Possible federal legalization of marijuana impacts students


National Debate on legalization. (Getty Images)

Joshua Kornfeld, Staff Reporter

The U.S. House of Representatives passed the Marijuana Opportunity Reinvestment and Expungement Act (MORE Act) on April 1. The act aims to decriminalize the use of marijuana at the federal level. 

The bill requires passage in both the House and Senate and the president’s signature to be enacted into law. In the Senate, the bill requires to pass with 60 votes to clear the filibuster. 

Ninety-one percent of Americans believe marijuana should be legal for recreational and medical use in 2021, according to the Pew Research Center. According to CNET, 18 states have legalized recreational use of marijuana, and 37 states and Washington D.C. have legalized use of medical marijuana. 

Robert Claridge, senior lecturer of law and justice and former lawyer at the Florida Department of Health, said one caveat is just because the federal government has decriminalized cannabis doesn’t mean the states have to follow suit and decriminalize cannabis.
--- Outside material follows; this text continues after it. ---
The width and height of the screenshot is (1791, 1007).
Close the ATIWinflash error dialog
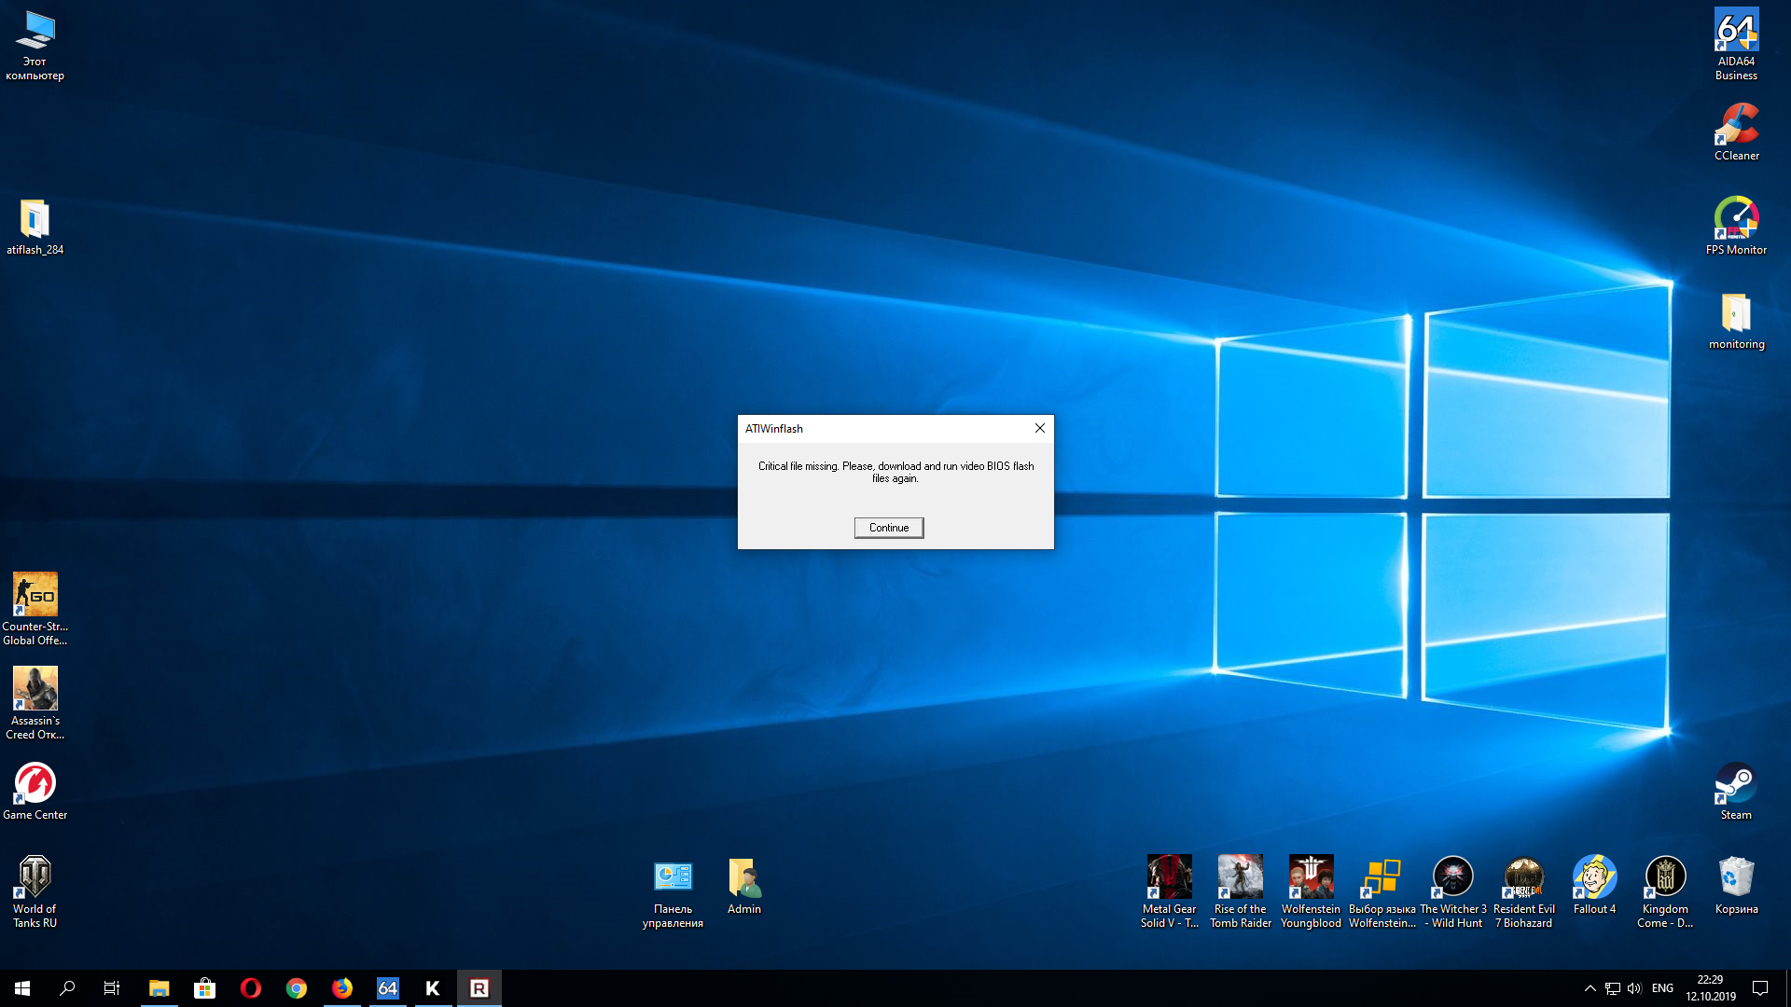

“The federal government making it legal may encourage or inspire other states towards that direction,” Claridge said.

Potential direct impacts of legalization

With legalization of marijunana use, related businesses would be able to deposit money into banks with FDIC protections, Claridge said. Currently, all aspects of the business have to remain within the boundaries of the state to avoid violating federal law. 

Currently, customers can’t pay for marijuana products with credit cards for the same reasons, Claridge said.  

In terms of understanding federal and state land, Claridge said, “It’s really about the land ownership in terms of knowing that you have the right to consume marijuana. The question under this law is going to be, am I standing on federal land?”  

Potential indirect impacts of legalization 

Lily De Young, a junior majoring in fashion, said, “There’s a lot of people currently locked up for possession when it’s legal in most places. It would make more sense for the whole nation to be on board with legalization.”

Claridge highlighted additional impacts of the bill such as, “allowing schools like Central Washington University that are located in states that have legalized the use of cannabis, to really allow their students pursuant to state law to consume marijuana on their campuses.” 

Claridge said even though students may purchase cannabis products in one state legally, such as Washington, they can’t consume these products in other states where it is not decriminalized, such as Alabama. People may still face local restrictions and prosecution as local law can differ from federal law. 

Other aspects to consider

This bill doesn’t impact or expunge any records for anyone currently federally incarcerated for possession of marijuana. 

“The real implications are the ways in which, in states where it’s legal, like Washington, in regards to retail and consumption of cannabis, processes are more streamlined, probably make the product more accessible and, hopefully, cost a little bit less,” Claridge said. 

Claridge said he predicts the federal government will still impose other restrictions around cannabis. 

“Students who are interested and excited about this change, have lots of reasons to be,” Cladridge said. “I do think these changes, the indirect effects, will really benefit consumers of cannabis.”